• [What you are asked to do] State how many lines of the entries hold the string "help", and output nothing but that count.

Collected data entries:
----

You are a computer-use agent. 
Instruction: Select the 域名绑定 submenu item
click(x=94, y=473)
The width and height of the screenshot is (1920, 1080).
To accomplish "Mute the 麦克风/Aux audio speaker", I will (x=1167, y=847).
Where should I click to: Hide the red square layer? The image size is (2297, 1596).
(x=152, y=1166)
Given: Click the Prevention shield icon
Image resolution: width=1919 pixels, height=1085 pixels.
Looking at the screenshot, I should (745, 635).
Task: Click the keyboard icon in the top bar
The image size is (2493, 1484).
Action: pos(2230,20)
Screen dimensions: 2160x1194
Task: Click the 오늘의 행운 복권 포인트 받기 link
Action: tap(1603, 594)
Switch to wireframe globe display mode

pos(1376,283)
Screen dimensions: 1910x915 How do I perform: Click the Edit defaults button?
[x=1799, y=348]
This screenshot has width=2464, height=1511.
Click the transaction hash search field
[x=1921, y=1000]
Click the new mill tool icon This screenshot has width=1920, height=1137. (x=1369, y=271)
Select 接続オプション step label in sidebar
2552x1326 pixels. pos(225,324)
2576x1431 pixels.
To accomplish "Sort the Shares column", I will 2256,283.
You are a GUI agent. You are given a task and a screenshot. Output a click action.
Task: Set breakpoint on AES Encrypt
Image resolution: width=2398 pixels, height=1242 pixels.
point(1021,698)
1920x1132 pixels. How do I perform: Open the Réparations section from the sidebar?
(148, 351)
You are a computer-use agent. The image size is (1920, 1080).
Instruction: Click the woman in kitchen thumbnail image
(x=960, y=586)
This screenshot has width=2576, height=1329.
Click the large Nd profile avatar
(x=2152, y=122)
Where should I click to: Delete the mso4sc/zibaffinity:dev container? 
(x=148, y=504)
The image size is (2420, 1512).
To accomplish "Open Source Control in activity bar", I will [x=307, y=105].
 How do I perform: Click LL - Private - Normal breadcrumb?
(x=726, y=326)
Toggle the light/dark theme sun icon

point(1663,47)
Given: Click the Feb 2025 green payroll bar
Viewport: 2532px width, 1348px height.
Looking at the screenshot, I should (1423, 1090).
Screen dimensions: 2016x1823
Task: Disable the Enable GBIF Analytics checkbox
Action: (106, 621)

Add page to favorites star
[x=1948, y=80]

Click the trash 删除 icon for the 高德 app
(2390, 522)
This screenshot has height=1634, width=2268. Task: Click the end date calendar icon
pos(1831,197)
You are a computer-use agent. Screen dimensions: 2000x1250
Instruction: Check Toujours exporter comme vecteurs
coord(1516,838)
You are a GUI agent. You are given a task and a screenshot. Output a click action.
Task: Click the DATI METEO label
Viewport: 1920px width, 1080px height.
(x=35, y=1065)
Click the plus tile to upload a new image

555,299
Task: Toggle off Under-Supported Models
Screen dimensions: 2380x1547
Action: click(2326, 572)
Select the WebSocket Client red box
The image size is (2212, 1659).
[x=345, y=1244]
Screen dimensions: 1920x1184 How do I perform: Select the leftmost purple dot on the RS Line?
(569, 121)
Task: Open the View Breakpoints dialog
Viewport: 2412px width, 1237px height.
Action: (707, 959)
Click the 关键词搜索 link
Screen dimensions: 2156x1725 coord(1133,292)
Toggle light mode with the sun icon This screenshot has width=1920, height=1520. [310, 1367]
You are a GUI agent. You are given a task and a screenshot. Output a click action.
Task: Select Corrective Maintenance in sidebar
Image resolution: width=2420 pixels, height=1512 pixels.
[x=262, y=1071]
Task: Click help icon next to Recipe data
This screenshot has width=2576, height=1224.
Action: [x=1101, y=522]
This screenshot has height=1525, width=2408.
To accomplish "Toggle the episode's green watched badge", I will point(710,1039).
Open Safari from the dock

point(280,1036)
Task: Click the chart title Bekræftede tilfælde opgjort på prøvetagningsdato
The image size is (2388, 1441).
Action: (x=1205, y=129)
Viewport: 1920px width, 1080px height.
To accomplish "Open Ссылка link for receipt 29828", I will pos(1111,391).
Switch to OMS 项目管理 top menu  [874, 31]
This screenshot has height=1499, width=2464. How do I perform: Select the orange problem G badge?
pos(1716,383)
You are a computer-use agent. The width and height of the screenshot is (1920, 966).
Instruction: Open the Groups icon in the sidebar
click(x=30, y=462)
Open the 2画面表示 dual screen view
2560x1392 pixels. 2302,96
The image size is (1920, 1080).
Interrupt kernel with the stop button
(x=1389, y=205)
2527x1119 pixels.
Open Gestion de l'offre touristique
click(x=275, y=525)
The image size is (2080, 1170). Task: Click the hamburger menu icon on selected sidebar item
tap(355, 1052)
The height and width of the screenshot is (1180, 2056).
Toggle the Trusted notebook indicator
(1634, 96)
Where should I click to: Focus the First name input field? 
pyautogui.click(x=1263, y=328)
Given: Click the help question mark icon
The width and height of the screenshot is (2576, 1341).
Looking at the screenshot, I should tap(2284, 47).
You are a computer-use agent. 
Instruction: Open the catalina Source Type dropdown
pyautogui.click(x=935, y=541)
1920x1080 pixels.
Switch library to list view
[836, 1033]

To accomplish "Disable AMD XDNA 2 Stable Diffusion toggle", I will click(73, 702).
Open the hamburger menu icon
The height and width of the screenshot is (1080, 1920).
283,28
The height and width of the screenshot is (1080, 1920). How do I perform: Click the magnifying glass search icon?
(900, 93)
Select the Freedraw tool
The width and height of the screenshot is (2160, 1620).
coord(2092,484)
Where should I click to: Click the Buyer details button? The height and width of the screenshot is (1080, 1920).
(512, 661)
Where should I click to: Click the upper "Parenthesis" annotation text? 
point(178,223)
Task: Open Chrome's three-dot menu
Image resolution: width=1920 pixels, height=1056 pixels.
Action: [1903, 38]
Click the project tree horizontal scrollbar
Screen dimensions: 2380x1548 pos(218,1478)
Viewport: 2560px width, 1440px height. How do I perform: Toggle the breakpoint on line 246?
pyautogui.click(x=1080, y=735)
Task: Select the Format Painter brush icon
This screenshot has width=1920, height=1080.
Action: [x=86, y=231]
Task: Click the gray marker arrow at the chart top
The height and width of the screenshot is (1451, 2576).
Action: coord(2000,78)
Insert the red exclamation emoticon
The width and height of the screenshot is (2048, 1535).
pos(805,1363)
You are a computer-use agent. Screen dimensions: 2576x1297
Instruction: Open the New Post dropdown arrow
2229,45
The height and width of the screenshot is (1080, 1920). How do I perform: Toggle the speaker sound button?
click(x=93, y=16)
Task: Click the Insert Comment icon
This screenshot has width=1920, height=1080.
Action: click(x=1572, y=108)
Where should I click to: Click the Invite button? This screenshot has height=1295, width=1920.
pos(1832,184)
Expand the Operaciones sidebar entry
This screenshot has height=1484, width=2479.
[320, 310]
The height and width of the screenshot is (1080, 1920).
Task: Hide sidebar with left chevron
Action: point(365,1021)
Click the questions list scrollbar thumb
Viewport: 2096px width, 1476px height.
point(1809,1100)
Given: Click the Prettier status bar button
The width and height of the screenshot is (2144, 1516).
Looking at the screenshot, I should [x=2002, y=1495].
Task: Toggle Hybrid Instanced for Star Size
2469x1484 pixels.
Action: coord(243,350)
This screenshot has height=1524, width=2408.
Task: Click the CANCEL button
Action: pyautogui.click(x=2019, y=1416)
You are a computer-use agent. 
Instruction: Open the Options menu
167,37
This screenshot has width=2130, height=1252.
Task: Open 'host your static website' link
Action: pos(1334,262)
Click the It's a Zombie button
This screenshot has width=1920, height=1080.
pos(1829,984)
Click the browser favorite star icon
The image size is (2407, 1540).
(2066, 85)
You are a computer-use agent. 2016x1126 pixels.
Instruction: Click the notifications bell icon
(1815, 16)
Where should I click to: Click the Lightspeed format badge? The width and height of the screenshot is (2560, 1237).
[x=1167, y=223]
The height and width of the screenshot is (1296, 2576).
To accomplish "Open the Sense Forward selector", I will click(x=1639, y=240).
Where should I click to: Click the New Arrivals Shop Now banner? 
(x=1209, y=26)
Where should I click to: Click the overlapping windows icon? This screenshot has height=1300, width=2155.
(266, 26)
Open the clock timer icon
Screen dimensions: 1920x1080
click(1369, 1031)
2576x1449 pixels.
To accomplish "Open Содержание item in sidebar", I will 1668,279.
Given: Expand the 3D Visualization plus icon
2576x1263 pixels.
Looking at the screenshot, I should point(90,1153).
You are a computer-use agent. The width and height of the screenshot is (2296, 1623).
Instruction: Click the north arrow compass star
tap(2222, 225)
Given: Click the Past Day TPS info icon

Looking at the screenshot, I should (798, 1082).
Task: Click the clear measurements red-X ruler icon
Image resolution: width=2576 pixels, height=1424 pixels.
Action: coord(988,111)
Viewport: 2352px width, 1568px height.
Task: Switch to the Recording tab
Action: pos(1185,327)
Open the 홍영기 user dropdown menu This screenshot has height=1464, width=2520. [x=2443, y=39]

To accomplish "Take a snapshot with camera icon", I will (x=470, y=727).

----

• [Result below] 2